1. The first point raised is one of res judicata. It is said that as the District Munsiff decided on 20th August, 1918, that the petition to execute the decree personally against first defendant was not barred in the absence of the first defendant, that constitutes res judicata and the respondent is debarred from raising the plea now that the execution application is out of time. The reason given by the - District Munsiff for his decision is that 12 years had not elapsed since the hypothecation became exhausted ; but the Privy Council decision in Khulna Loan Co. v.

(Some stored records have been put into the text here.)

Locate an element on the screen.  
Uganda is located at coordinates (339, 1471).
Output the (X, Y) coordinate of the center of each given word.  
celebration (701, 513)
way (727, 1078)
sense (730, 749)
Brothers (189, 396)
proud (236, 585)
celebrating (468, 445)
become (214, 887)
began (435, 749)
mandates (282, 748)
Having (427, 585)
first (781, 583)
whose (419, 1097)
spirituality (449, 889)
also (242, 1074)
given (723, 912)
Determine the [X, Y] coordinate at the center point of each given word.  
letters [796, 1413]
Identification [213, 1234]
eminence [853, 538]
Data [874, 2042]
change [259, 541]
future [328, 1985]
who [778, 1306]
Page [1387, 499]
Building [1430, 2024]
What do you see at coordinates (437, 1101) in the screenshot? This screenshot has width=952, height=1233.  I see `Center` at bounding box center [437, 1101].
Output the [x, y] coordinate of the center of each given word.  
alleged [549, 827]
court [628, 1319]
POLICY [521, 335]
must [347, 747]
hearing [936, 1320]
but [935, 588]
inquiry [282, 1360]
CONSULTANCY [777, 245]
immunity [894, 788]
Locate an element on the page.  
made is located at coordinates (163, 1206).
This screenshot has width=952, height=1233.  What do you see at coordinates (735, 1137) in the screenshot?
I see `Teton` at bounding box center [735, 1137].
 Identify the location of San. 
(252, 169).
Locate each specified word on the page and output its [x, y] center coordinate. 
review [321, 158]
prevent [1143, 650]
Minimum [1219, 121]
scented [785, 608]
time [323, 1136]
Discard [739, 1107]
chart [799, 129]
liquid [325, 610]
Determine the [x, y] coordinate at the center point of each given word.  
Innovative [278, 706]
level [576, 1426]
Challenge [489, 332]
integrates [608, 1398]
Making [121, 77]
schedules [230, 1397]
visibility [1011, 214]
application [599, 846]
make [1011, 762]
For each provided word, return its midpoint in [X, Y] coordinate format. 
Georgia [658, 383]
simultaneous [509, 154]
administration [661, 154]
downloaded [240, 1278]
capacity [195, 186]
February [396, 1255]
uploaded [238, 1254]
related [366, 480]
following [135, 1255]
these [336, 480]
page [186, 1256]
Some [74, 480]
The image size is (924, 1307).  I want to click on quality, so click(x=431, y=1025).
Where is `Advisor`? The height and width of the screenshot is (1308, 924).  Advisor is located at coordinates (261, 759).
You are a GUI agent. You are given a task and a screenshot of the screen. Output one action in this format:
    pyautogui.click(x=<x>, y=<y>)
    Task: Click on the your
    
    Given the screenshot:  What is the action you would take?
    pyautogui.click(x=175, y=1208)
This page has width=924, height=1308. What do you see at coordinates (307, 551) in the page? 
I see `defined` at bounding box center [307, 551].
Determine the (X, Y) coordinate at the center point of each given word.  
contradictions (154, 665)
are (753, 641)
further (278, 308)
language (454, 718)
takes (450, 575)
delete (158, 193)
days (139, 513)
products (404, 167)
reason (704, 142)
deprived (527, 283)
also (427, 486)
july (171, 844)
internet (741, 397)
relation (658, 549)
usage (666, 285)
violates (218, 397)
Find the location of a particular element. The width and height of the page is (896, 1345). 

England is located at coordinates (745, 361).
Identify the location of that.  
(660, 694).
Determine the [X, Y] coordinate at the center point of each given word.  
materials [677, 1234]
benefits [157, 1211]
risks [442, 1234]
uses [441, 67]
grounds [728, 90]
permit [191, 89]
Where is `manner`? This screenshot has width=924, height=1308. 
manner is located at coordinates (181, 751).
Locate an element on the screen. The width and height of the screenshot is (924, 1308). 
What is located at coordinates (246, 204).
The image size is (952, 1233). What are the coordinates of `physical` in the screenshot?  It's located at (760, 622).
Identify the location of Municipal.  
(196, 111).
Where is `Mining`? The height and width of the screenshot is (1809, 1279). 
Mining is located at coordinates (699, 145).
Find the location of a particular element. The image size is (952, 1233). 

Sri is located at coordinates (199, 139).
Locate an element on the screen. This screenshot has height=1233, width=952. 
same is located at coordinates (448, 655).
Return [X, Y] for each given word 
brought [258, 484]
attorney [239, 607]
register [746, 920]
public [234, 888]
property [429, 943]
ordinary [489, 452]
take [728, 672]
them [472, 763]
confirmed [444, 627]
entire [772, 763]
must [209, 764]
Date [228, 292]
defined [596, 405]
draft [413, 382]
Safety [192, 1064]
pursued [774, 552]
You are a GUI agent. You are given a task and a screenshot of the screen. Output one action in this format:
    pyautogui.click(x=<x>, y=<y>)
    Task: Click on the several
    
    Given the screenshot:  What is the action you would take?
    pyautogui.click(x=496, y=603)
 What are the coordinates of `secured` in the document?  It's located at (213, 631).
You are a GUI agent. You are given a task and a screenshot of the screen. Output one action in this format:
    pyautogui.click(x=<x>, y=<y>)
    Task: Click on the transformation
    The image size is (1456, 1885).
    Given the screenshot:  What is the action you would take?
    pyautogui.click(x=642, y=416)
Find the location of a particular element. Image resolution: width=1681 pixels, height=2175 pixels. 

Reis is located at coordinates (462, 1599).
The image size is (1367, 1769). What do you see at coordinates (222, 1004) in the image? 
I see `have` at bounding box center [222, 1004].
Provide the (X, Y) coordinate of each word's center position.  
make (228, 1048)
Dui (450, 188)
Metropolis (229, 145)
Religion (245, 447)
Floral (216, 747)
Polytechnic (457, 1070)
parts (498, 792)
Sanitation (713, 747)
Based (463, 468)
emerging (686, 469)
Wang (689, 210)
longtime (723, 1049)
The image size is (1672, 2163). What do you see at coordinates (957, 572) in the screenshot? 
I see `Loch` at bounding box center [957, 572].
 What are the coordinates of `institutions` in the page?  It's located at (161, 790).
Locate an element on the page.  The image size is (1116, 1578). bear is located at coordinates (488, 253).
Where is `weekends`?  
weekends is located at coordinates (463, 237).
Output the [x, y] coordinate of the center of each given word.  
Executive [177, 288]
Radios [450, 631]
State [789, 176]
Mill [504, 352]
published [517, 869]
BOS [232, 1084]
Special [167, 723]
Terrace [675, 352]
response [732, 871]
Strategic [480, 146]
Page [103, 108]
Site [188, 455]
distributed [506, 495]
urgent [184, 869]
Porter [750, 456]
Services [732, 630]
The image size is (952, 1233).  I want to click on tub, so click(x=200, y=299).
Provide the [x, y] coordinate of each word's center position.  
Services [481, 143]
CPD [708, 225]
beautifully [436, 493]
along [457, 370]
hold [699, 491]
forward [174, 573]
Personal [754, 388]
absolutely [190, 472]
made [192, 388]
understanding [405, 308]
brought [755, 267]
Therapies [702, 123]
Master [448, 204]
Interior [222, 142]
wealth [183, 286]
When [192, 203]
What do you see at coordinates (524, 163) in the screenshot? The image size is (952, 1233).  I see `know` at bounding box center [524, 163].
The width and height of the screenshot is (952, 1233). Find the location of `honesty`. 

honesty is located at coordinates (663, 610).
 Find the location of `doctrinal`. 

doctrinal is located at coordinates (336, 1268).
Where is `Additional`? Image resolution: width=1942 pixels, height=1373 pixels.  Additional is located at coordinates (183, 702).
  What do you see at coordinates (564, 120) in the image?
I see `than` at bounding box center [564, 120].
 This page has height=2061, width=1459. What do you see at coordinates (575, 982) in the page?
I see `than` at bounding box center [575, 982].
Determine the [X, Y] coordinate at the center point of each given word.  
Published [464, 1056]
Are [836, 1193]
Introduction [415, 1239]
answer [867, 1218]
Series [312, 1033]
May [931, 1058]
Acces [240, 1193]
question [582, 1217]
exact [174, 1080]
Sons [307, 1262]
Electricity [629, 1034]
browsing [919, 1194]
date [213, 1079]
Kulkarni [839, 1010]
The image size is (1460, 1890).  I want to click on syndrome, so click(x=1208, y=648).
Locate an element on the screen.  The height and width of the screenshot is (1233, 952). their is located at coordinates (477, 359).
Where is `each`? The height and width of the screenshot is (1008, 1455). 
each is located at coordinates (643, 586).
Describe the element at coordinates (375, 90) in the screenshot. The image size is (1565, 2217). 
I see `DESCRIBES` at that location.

Jnanendra Nath Bose 22 C.W.N. 145, clearly lays down that the 12 years is to run from the date of the decree in the casa of a decree of the kind in question where the mortgaged properties were first to be sold and the balance, if any, realised from the other properties and parsons of the judgment-debtors. At any rate, the present application is clearly barred by Section 48, Civil Procedure Code, and the section is held by the Privy Council decision to apply to a decree of this kind. The intermediate step in 1911 which was moreover dismissed and again restored in 1921 does not affect the question. Had the present application depended on the legality of the previous one, as in Lakshmanan Chetti v. Kuttyan Chetti (1901) 24 Mad. 669 there might be something to be said for the petitioner; but the present application falls within the mischief of Section 48, Civil Procedure Code, and the ruling of the Privy Council in Khulna Loan Co. v. Jnanendra Nath Bose 22 C.W.N 145, is, in my opinion, applicable.
2. The second point is that the decree is in reality two decrees and that, therefore, a new starting point for limitation begins after the hypotheca is exhausted. The point has already been dealt with and is covered by the Privy Council decision referred to.
3. The C.M.S.A, must, therefore, be dismissed with costs.